What Does Bladder Cancer Look Like on a Cystoscopy?

A cystoscopy is a medical procedure used to examine the inside of the bladder and urethra, the tube through which urine exits the body. This examination involves inserting a thin, lighted instrument called a cystoscope into the urethra and advancing it into the bladder. Its primary purpose is to directly visualize the bladder lining to identify abnormalities. It is commonly used to investigate symptoms such as blood in the urine or painful urination, and for diagnosing and monitoring bladder conditions, including bladder cancer.

Visual Hallmarks of Bladder Cancer

When a doctor performs a cystoscopy, several visual characteristics can suggest bladder cancer. The normal bladder lining typically appears smooth and pale pink. In contrast, cancerous areas may present as abnormal tissue growths that protrude from the bladder wall. These growths can vary in size and shape, ranging from small, subtle lesions to larger, more obvious masses.

Changes in color are also indicators. Areas affected by cancer might appear unusually red, inflamed, or even velvety, differing noticeably from the surrounding healthy tissue. Some tumors may also have a paler or discolored appearance. The texture of the bladder wall can change, becoming irregular or lumpy where cancer is present.

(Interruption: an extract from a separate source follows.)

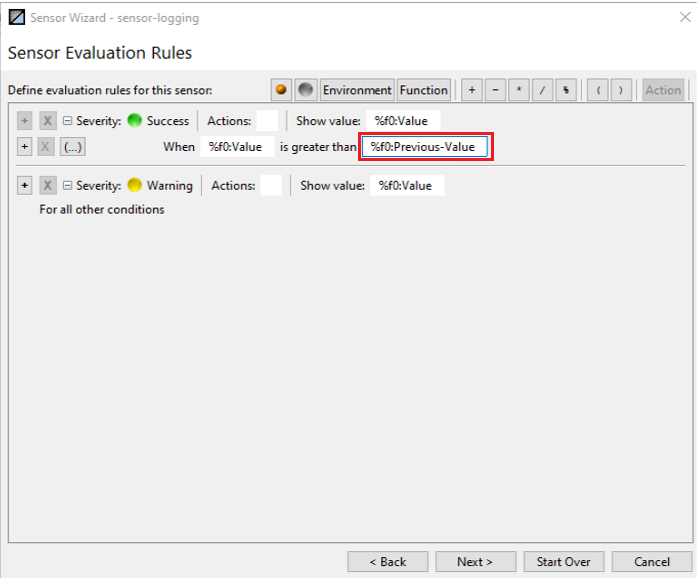The width and height of the screenshot is (698, 578).
Task: Click the gray sphere toolbar icon
Action: [306, 90]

An altered pattern of blood vessels is another common visual hallmark. Cancerous tissues often require an increased blood supply to support their growth, leading to the appearance of dilated, tortuous, or irregularly branched blood vessels on the bladder surface. These vascular changes can indicate malignancy. Enhanced techniques, such as blue light cystoscopy, highlight abnormal areas by making cancer cells glow, helping detect tumors missed with standard white light.

Distinct Growth Patterns

Bladder cancer manifests in distinct growth patterns, each with a characteristic visual presentation during cystoscopy. One common type is a papillary tumor, appearing as finger-like projections extending into the bladder cavity. These growths often resemble small mushrooms or sea anemones, and can be singular or multiple. Low-grade papillary tumors have a more uniform structure with slender, well-defined projections. High-grade papillary tumors may exhibit more chaotic, disorganized projections, sometimes appearing irregular.

Another pattern is the sessile tumor, with a flat or broad base directly attached to the bladder wall without a stalk. These flat growths can be more challenging to detect with standard white light cystoscopy than papillary lesions.

Carcinoma in situ (CIS) is a flat, high-grade bladder cancer that does not grow outward into the bladder lumen. Instead, it appears as a flat, reddened, or velvety patch on the bladder lining, often resembling inflammation. Due to its subtle appearance, CIS can be difficult to visualize with conventional white light cystoscopy and may be easily overlooked. Blue light cystoscopy is particularly helpful for identifying CIS, as it can make these flat lesions fluoresce, making them more visible.

Confirming Cystoscopy Findings

While cystoscopy provides a direct visual assessment of the bladder lining, visual inspection alone is not sufficient for a definitive diagnosis of bladder cancer. If a suspicious area is identified during the procedure, the next essential step is to obtain tissue samples through a biopsy. This process involves passing small instruments, such as forceps, through the cystoscope to remove a small piece of the abnormal tissue.

The collected tissue samples are then sent to a laboratory for examination under a microscope by a pathologist. The pathologist determines whether cancer cells are present, the type of cancer, and its grade (how aggressive it appears). This microscopic analysis is crucial for confirming the diagnosis, guiding treatment decisions, and differentiating cancerous growths from benign conditions like inflammation or bladder stones. In some cases, the entire suspicious area or small tumors can be removed during the cystoscopy procedure itself (transurethral resection of bladder tumor, or TURBT), with the removed tissue then sent for pathological analysis.